Another Classic Championship

European Tour commentator Julian Tutt reflects on Scott Hend’s play-off victory over Angelo Que at Fanling, considers the state of the Final Series and wonders who will replace Tom Watson as the next American Ryder Cup captain

Ernie Els made his debut at the Hong Kong Open

Ernie Els made his debut at the Hong Kong Open last month. He was suitably impressed as Club Captain Mark Roberts showed him around the Fanling clubhouse, with its impressive array of trophies and champions’ boards reflecting the quality of winners of the long-running championship. Making all the right noises he was hopeful that he too, as a four-time major champion, could add his name to the winner’s board.
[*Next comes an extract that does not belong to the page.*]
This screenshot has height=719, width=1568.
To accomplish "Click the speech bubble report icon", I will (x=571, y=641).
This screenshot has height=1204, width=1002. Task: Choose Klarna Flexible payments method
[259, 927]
For two days he played as if it was his birthright to join the likes of Thomson, Norman, Couples, Watson, Langer, Montgomerie and McIlroy. For the next two days he played as if someone had stolen his birthright, barely able to scrape a birdie on a course measuring someway short of 7,000 yards.
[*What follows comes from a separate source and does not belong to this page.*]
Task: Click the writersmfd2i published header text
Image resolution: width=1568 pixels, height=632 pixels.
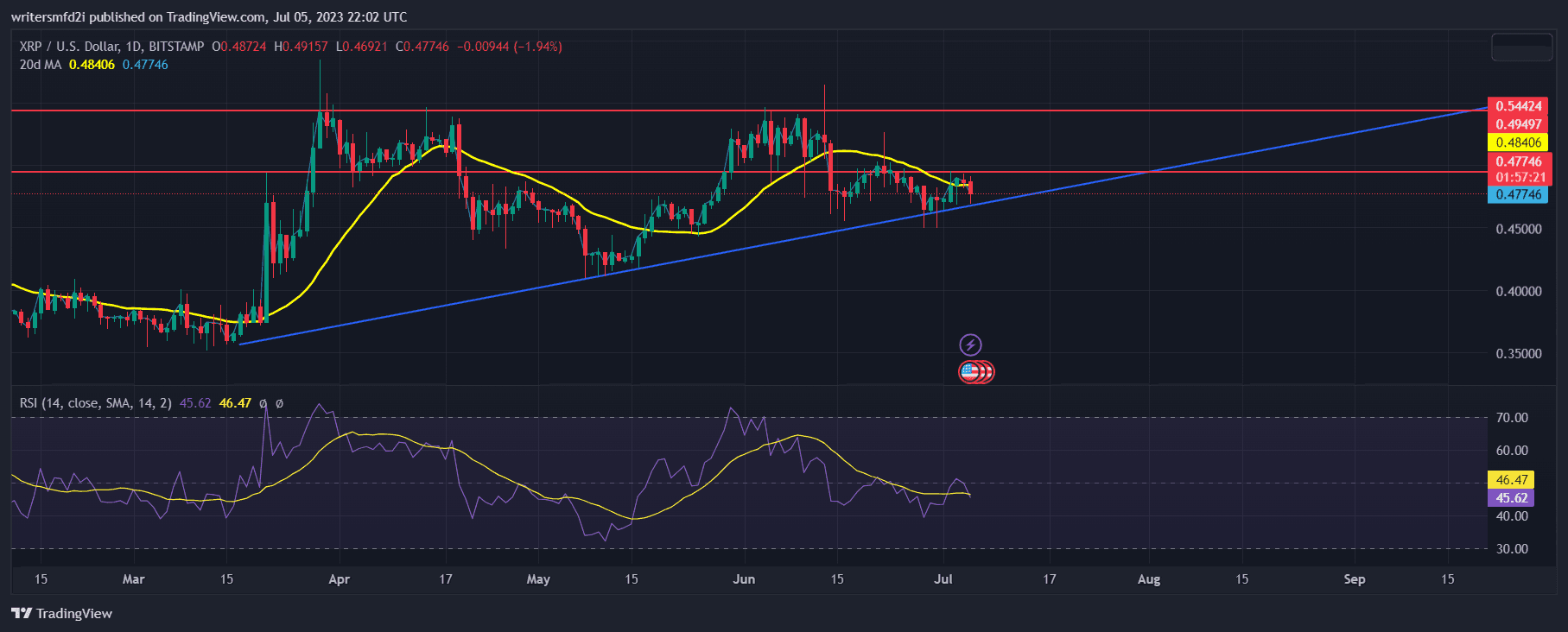Action: click(208, 16)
Carrying his bag, the worldly-wise Colin Byrne was tearing his hair out. The stubborn Afrikaner seemed hell-bent on proving that conventional wisdom is for mere mortals and that when you have descended from Mt Olympus there is a better way to get the job done. The fourth on the Composite Course is a reachable 288-yard par-4, but almost everyone lays up to leave a wedge to the green. Except Ernie. One-over-par on that hole after two rounds he told the world, in a television interview with Warren Humphreys, that he wouldn't be "going for it" again. After four days of going for it he was still one-over-par.

On Saturday, on the hardest hole on the course, the long par-4 ninth, he tried to hit his drive left of the very tall paper-bark trees, down the adjoining fairway on the New Course. It was a tactic Bernhard Langer had used years ago, when the trees weren't so tall. Now it seemed madness. Even more so when he snap-hooked his drive into the distant hedge and very nearly out of bounds.

After a penalty drop and a "hit and hope" that miraculously found its way through the trees and back onto the ninth fairway he made a double-bogey six that could easily have been an eight or nine.

The crowds enjoyed watching him though, so perhaps that's all that matters?